# Sloppy day, good fishing, monster king



## marlinchaser (Oct 11, 2007)

Fought 2-3' out and 3-4' back from one of our favorite spots 17 miles out. The boat can take it better than I can these days!! Anchored up and immediately started catching a variety of fish; triggers, vermilion's and a white snapper. Started a chum bag of shrimp heads and set out a cigar minnow on a drift line. After a short while, one angler lost a nice endangered red snapper right at the boat. Set out the line again and this time I grab it and about 250 yards of braid goes tearing off the spinning reel. Finally work it back to the boat and see this huge fish circling under the boat. Ease him up and a guy gets a gaff in him and takes two of us to pull a 5&1/2 ft monster king mackerel into the boat. My scale only went to 50# and was reading that much with some of the tail still on the floor of the boat; so maybe 55#? I caught another 3 nice snapper on the drift line. Another cigar minnow goes out and another long steady run. 30 minutes later and after one circle of the boat and with about 50 yards of line still out, the 65# braid parts. It had been chaffed through by fish; maybe shark. Out goes another spinning outfit with 50# braid and I try to grab a bite of sandwich and I mean one bite as the new spinner goes crazy. After another long fight, the fish is straight down under boat and I'm not budging it. The new rod was just too limber to move whatever it was (probably shark again). I finally give rod to another angler as by this time I've had it. He promptly breaks 3 ft of tip off (lol. same guy that lost the snapper!!) Now with the shortened rod maybe a chance to see what it is. No such luck as it comes unbuttoned!! Is there a pattern here!!. Of course during this hour fifteen to hour thirty time frame no one else is fishing so we end up a couple of snapper short of a 4 person limit. It's getting close to 1PM and the seas are really building and I say it's time to head in. But all in all a good fishing day but a crappy boating day.


----------



## MillerTime (Jul 6, 2011)

Stud king you have there!


----------



## Kenton (Nov 16, 2007)

Wow, that is a heck of a king. it's all about the chum bag! Great report!


----------



## cobe killer (Apr 13, 2008)

nice smoker king!


----------



## Disco (Aug 21, 2013)

Man thats a big smoker!!!!


----------



## bcahn (Jan 10, 2013)

Dang that's big freakin KING. 
Nice haul of fish, this weekend looks to be a BUST!


----------



## Fish-n-Fur (Apr 2, 2009)

good post, and nice haul! i could feel the excitement behind my computer :thumbup:


----------



## Kim (Aug 5, 2008)

I have bad luck with chum bags, seems like when ever I use one a shark comes and eats it.


----------



## KingCrab (Apr 29, 2012)

Now that's the biggest "Monster" king I've ever seen.:shifty: The other fish must have been 10# ers or more.


----------



## DAWGONIT (Jan 16, 2009)

Nice mixed bag of eats there!
Thanks for sharing & catch 'em up.


----------



## Scruggspc (Mar 20, 2013)

KingCrab said:


> Now that's the biggest "Monster" king I've ever seen.:shifty: The other fish must have been 10# ers or more.

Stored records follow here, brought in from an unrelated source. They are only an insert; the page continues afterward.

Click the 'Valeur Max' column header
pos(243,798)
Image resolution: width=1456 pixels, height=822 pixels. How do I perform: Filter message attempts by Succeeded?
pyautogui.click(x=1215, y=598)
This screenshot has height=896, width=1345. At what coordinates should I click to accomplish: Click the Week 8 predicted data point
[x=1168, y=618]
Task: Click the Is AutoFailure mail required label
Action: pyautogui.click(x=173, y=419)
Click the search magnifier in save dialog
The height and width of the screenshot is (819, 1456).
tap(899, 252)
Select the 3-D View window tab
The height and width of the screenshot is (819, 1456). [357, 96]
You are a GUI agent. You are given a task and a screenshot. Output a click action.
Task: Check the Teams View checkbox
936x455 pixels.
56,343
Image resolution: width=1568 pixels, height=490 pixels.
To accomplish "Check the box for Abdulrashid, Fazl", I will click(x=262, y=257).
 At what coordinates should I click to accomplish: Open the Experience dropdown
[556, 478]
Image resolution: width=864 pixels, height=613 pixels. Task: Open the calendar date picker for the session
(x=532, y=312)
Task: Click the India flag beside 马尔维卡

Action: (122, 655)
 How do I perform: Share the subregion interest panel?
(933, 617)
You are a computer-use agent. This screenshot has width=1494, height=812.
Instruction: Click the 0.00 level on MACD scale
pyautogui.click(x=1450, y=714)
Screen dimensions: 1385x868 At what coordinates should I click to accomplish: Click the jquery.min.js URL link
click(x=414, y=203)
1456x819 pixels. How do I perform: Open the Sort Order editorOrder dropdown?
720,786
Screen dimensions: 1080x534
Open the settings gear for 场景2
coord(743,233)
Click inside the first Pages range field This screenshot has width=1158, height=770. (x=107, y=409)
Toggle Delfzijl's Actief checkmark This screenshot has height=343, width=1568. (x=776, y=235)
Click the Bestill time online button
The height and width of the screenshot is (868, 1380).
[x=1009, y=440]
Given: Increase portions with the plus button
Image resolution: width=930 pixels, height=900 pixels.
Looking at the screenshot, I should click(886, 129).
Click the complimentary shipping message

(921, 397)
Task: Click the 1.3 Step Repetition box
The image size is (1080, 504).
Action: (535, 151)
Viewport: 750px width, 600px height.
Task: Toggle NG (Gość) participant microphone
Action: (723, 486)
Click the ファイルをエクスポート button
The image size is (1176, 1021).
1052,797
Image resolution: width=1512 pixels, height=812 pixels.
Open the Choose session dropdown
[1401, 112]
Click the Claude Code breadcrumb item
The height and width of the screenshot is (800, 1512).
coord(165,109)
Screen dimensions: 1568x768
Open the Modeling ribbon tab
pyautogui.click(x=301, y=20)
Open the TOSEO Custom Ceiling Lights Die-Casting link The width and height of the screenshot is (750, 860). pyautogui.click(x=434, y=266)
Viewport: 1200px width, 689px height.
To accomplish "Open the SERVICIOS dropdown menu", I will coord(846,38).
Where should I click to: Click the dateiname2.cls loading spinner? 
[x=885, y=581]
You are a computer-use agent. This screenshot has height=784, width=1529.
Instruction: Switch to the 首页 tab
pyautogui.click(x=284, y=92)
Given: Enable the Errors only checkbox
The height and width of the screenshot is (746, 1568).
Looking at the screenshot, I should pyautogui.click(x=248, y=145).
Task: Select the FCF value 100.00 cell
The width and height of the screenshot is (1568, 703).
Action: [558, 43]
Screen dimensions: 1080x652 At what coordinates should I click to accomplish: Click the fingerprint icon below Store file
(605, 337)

Should probably start fishing ska!:whistling:


----------



## grey ghost (Jul 24, 2011)

I love the part about "handing off to another angler, he promply breaks off 3ft of rod tip, same guy that lost snapper" LOL, i picture him as big bulky guy, with a few buds down the gut, hossing that shark up!!! LOL good read ! I dont know how to partial quote yet !! LOL GG Yall deserve some fish going out in that chummer!


----------